If your job requests less than a full node ( ppn< 12
), it may be scheduled on a node with other running jobs. In this case, your job is entitled to a memory allocation proportional to the number of cores requested (4GB/core). For example, without any memory request ( mem=XX
), a job that requests nodes=1:ppn=1
will be assigned one core and should use no more than 4GB of RAM, a job that requests nodes=1:ppn=3
will be assigned 3 cores and should use no more than 12GB of RAM, and a job that requests nodes=1:ppn=12
will be assigned the whole node (12 cores) with 48GB of RAM. However, a job that requests nodes=1:ppn=1,mem=12GB
will be assigned one core but have access to 12GB of RAM, and charged for 3 cores worth of Resource Units (RU). See Charging for memory use for more details.
A multi-node job ( nodes>1
) will be assigned the entire nodes with 48GB/node and charged for the entire nodes regardless of ppn request. For example, a job that requests nodes=10:ppn=1
will be charged for 10 whole nodes (12 cores/node*10 nodes, which is 120 cores worth of RU). A job that requests large-memory node ( nodes=XX:ppn=12:bigmem
, XX can be 1-8) will be allocated the entire large-memory node with 192GB of RAM and charged for the whole node (12 cores worth of RU). A job that requests huge-memory node ( nodes=1:ppn=32
) will be allocated the entire huge-memory node with 1TB of RAM and charged for the whole node (32 cores worth of RU).
To manage and monitor your memory usage, please refer to Out-of-Memory (OOM) or Excessive Memory Usage.
GPU Limit:
On Oakley, GPU jobs may request any number of cores and either 1 or 2 GPUs ( nodes=XX:ppn=XX: gpus=1 or gpus=2
).

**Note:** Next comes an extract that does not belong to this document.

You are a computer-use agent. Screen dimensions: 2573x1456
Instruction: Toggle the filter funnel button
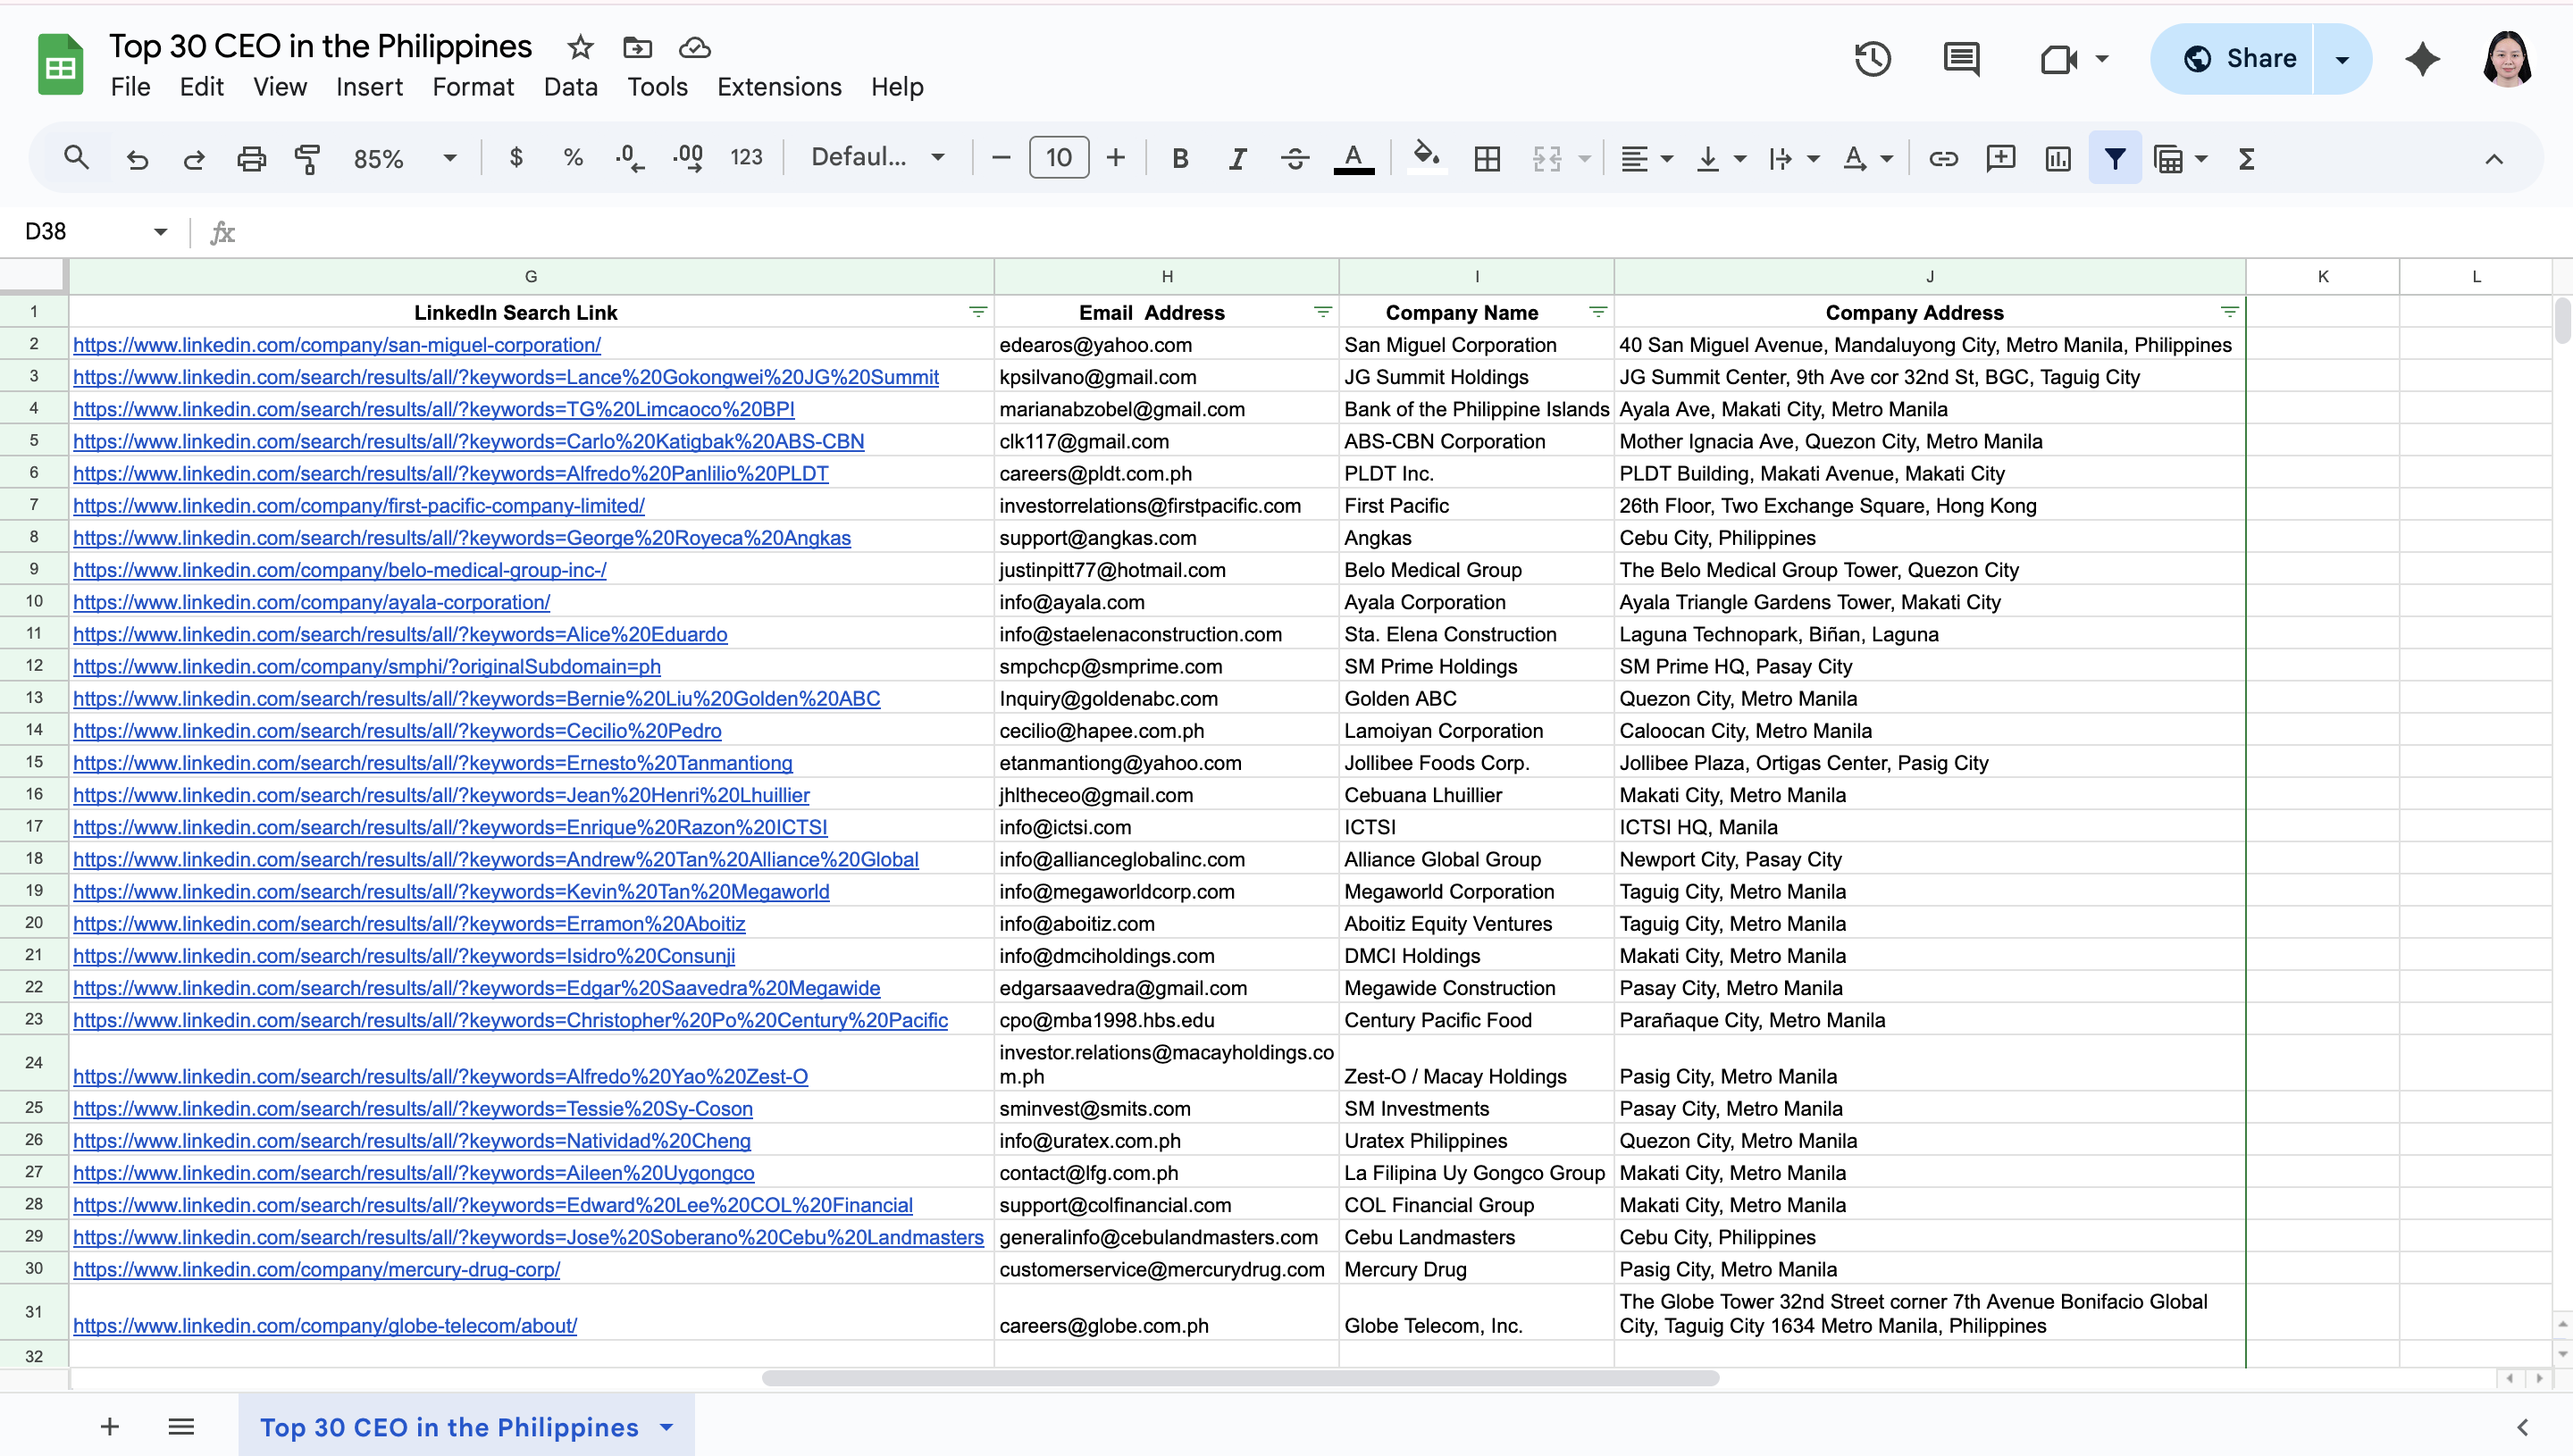(2115, 158)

The memory limit depends on the ppn request and follows the rules in Memory Limit.
Walltime Limit
Here are the queues available on Oakley:
NAME |
MAX WALLTIME |
MAX JOB SIZE |
NOTES |
---|---|---|---|
Serial |
168 hours |
1 node |
|
Longserial |
336 hours |
1 node |
Restricted access |
Parallel |
96 hours |
125 nodes |
|
Longparallel |
250 hours |
230 nodes |
Restricted access |
Hugemem |
48 hours |
1 node |
32 core with 1 TB RAM
|
Debug |
1 hour |
12 nodes |
|
Job Limit
An individual user can have up to 256 concurrently running jobs and/or up to 2040 processors/cores in use. All the users in a particular group/project can among them have up to 384 concurrently running jobs and/or up to 2040 processors/cores in use. Jobs submitted in excess of these limits are queued but blocked by the scheduler until other jobs exit and free up resources.
A user may have no more than 1000 jobs submitted to both the parallel and serial job queue separately. Jobs submitted in excess of this limit will be rejected.